### Study material ###
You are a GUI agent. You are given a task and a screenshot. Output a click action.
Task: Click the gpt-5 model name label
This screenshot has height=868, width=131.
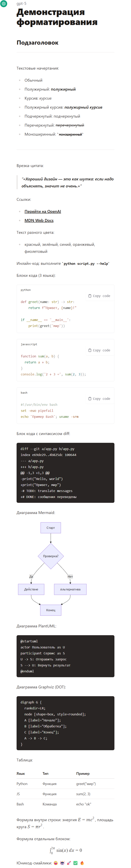[22, 3]
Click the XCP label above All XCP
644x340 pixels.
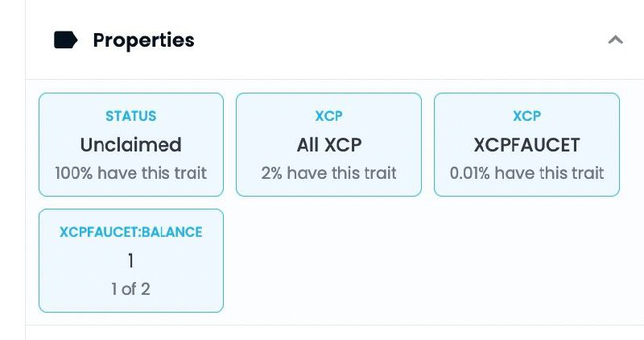pos(328,116)
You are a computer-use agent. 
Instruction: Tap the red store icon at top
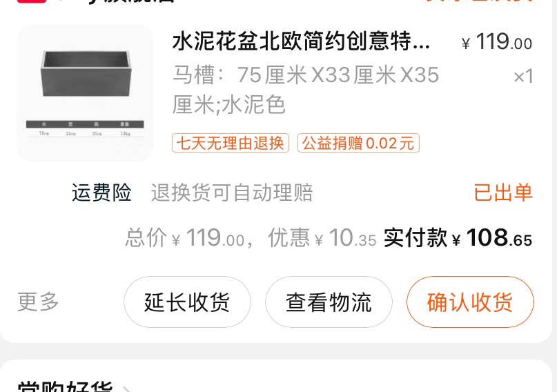(32, 1)
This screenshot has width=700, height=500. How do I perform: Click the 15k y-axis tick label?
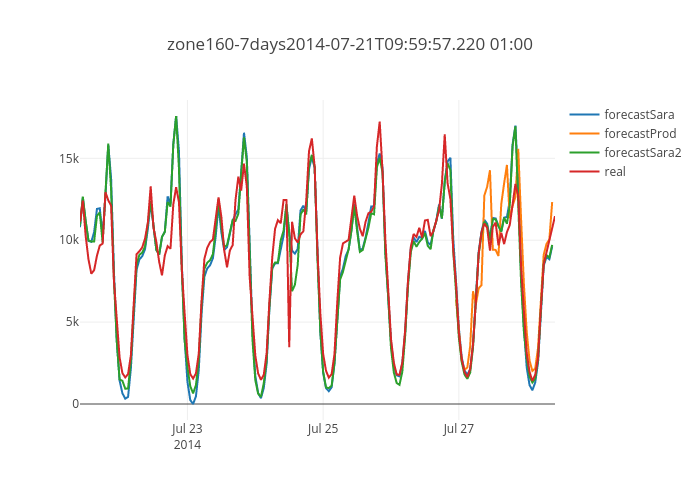68,158
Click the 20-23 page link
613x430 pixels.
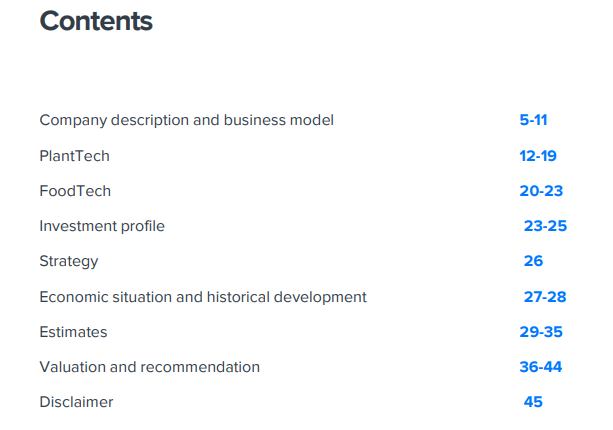coord(541,191)
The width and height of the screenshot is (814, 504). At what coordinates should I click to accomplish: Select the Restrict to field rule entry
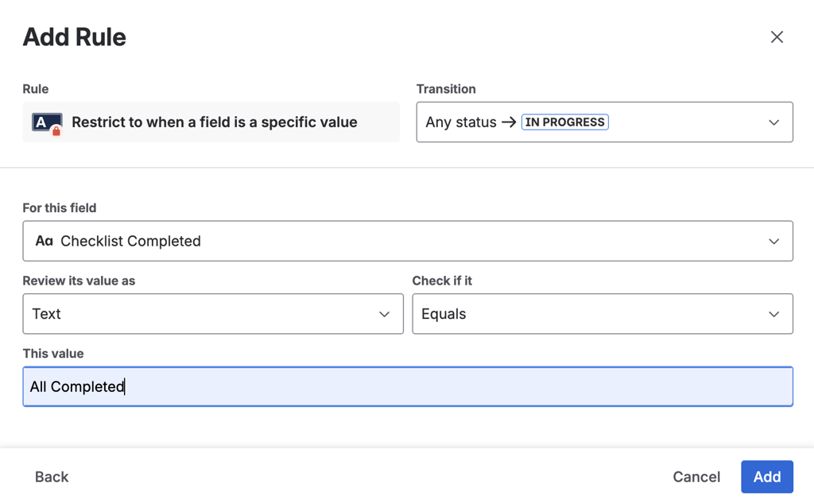pos(211,122)

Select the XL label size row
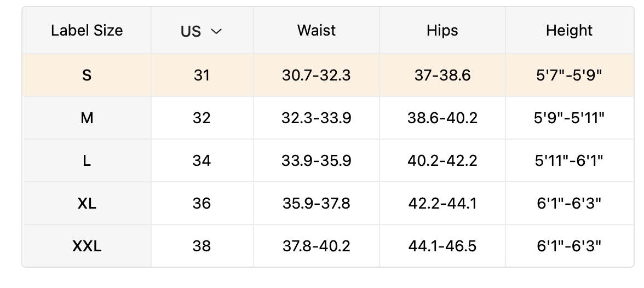87,203
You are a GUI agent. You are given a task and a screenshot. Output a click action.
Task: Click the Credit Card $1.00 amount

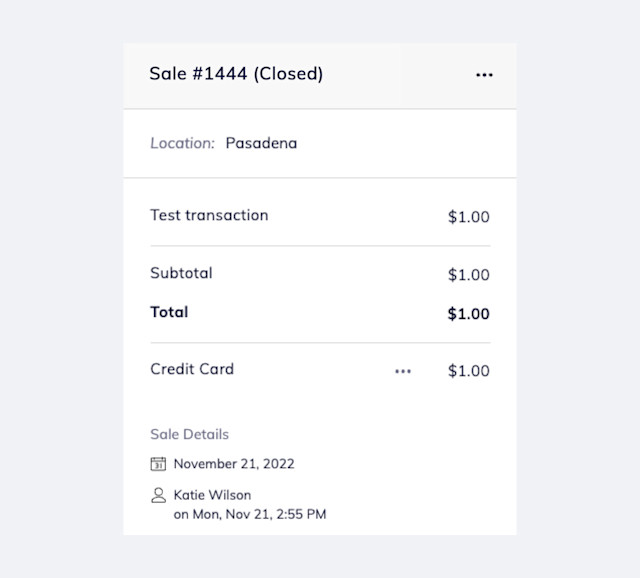(469, 371)
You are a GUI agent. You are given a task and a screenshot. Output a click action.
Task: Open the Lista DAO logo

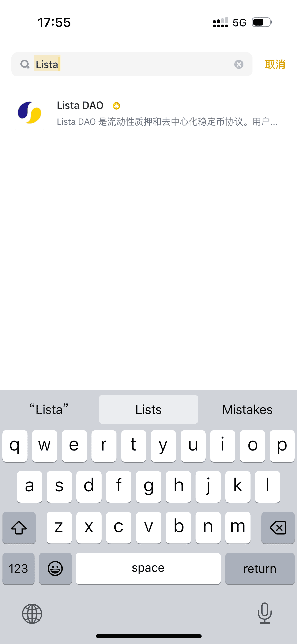click(30, 113)
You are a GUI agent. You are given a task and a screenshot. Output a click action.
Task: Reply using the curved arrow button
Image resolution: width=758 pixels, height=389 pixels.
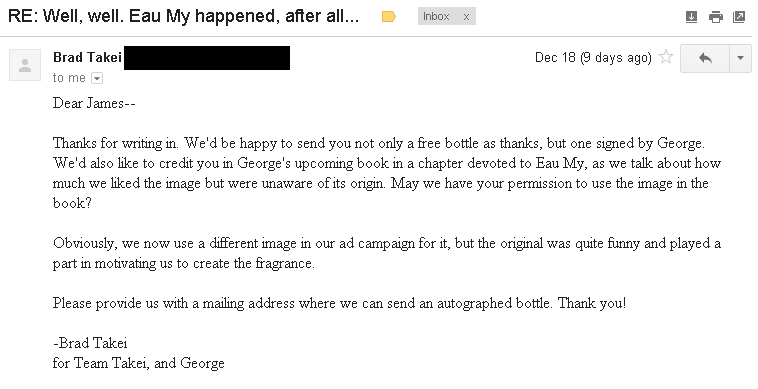705,58
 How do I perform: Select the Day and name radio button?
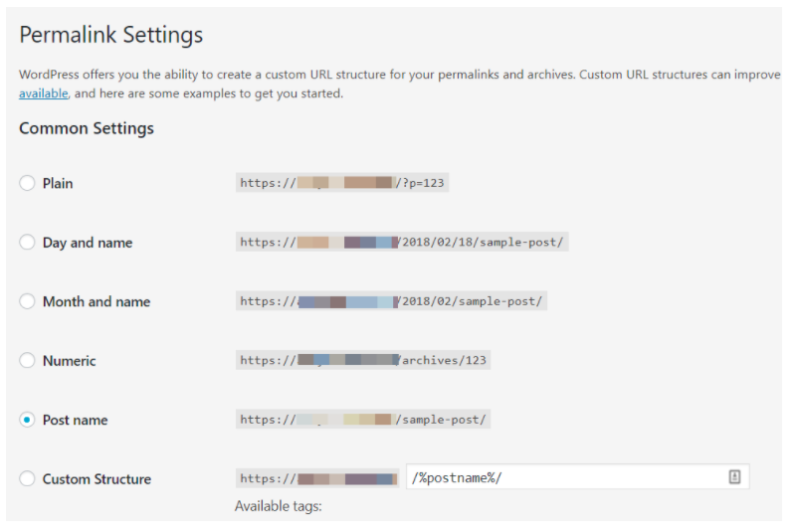pos(27,242)
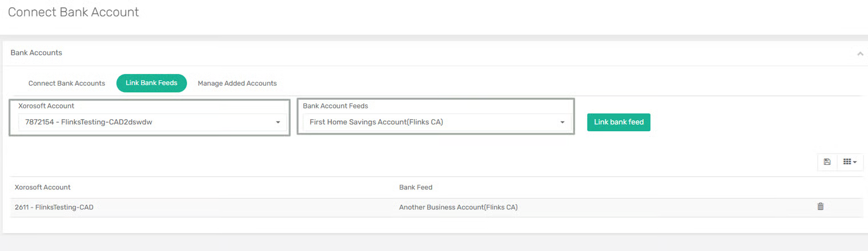Delete the linked 2611 FlinksTesting-CAD feed
The width and height of the screenshot is (868, 251).
[820, 207]
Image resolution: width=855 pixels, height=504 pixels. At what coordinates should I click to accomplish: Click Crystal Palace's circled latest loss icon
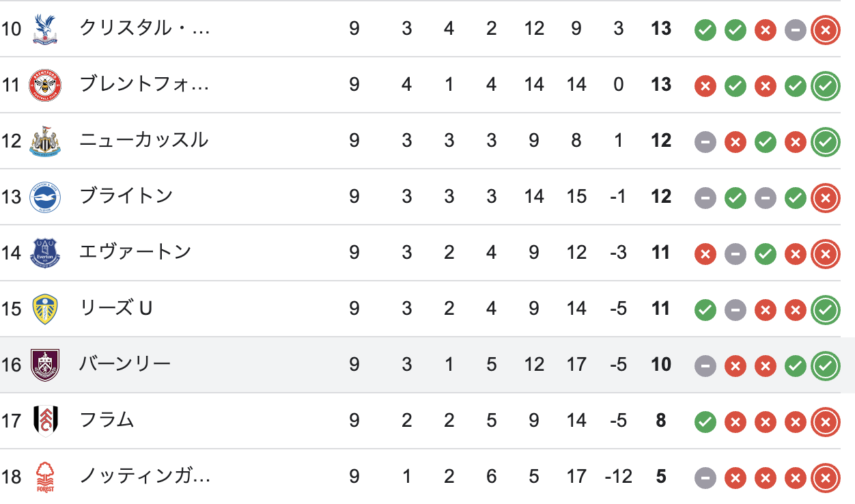[x=825, y=30]
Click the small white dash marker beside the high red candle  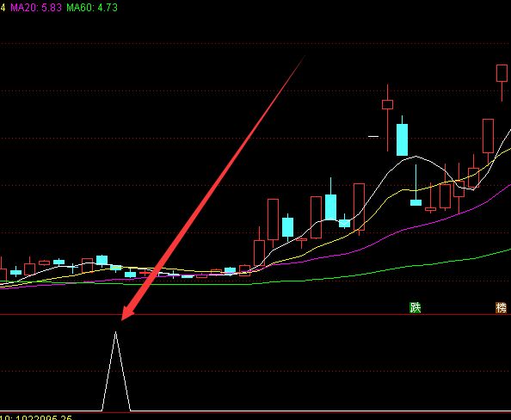click(373, 136)
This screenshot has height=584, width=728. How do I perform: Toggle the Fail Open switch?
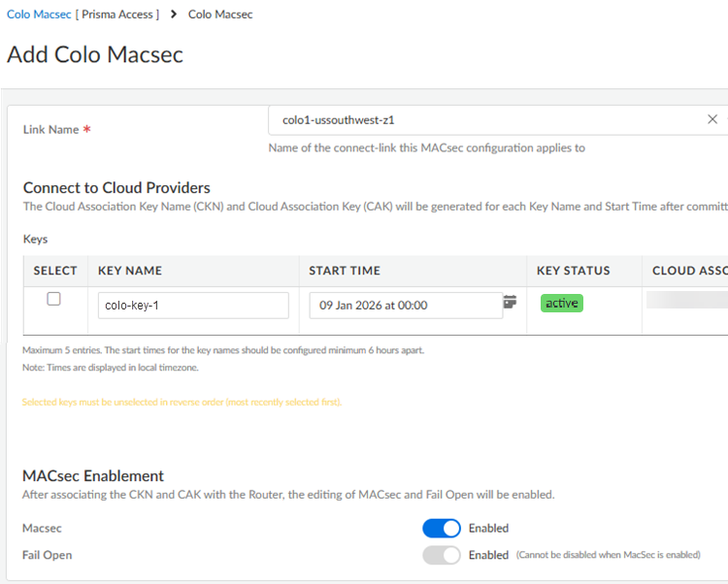(441, 555)
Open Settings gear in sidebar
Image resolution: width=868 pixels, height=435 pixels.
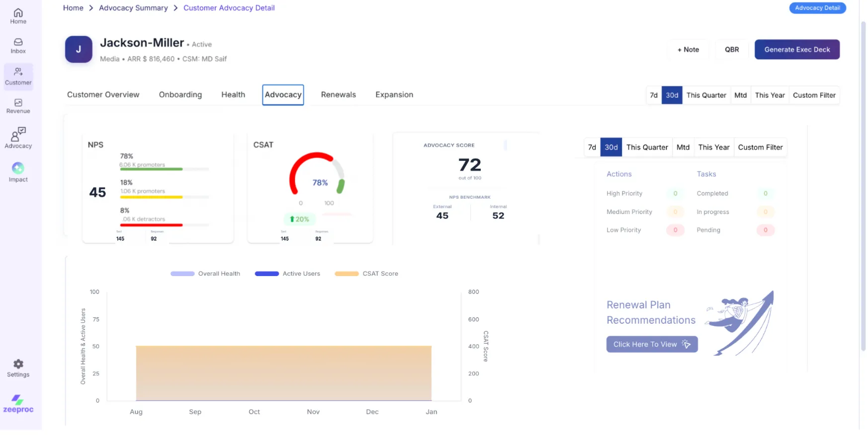pos(18,368)
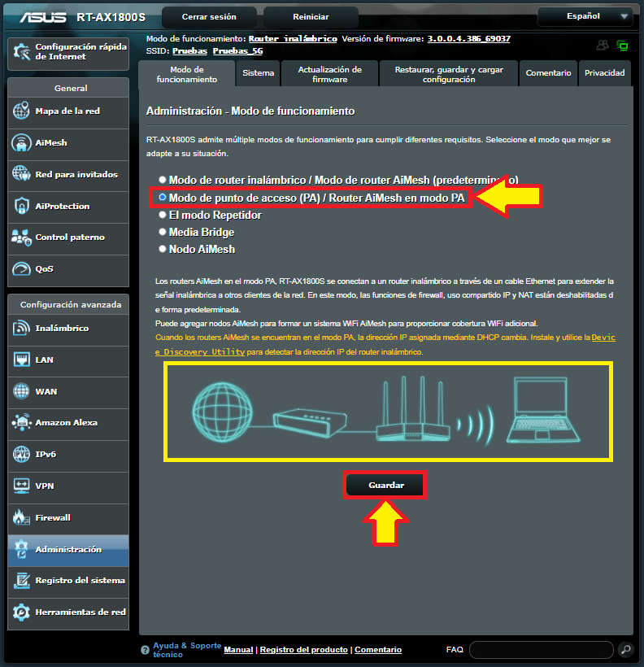Click the QoS gauge icon
The width and height of the screenshot is (644, 667).
coord(22,269)
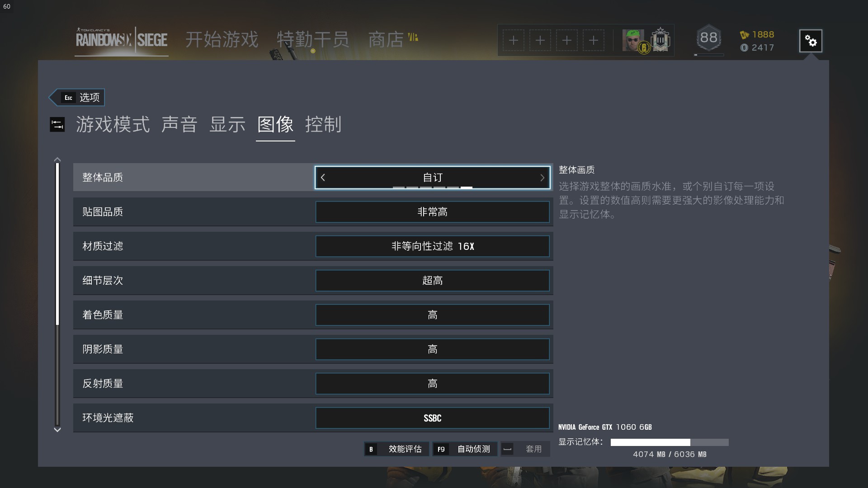
Task: Click the 1888 renown currency icon
Action: point(744,35)
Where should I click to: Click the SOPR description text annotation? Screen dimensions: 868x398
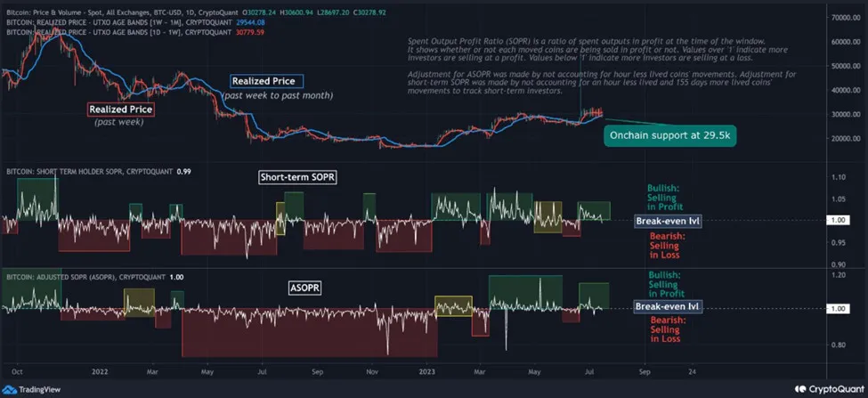click(x=588, y=65)
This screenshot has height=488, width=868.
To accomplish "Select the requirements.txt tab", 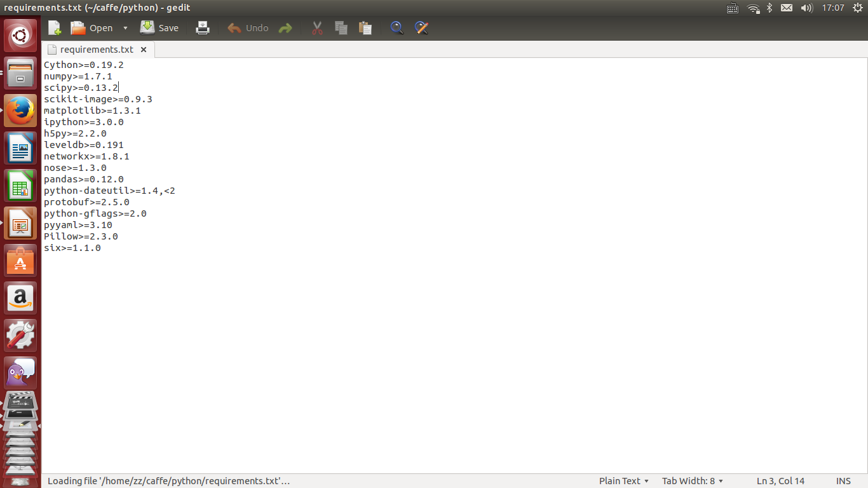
###
Work instructions - Which lines fall between the one containing "This screenshot has height=488, width=868." and the last line of the listing, both included? Give them again exactly, without the pictures.

Response to the task -
This screenshot has height=488, width=868.
To accomplish "Select the requirements.txt tab", 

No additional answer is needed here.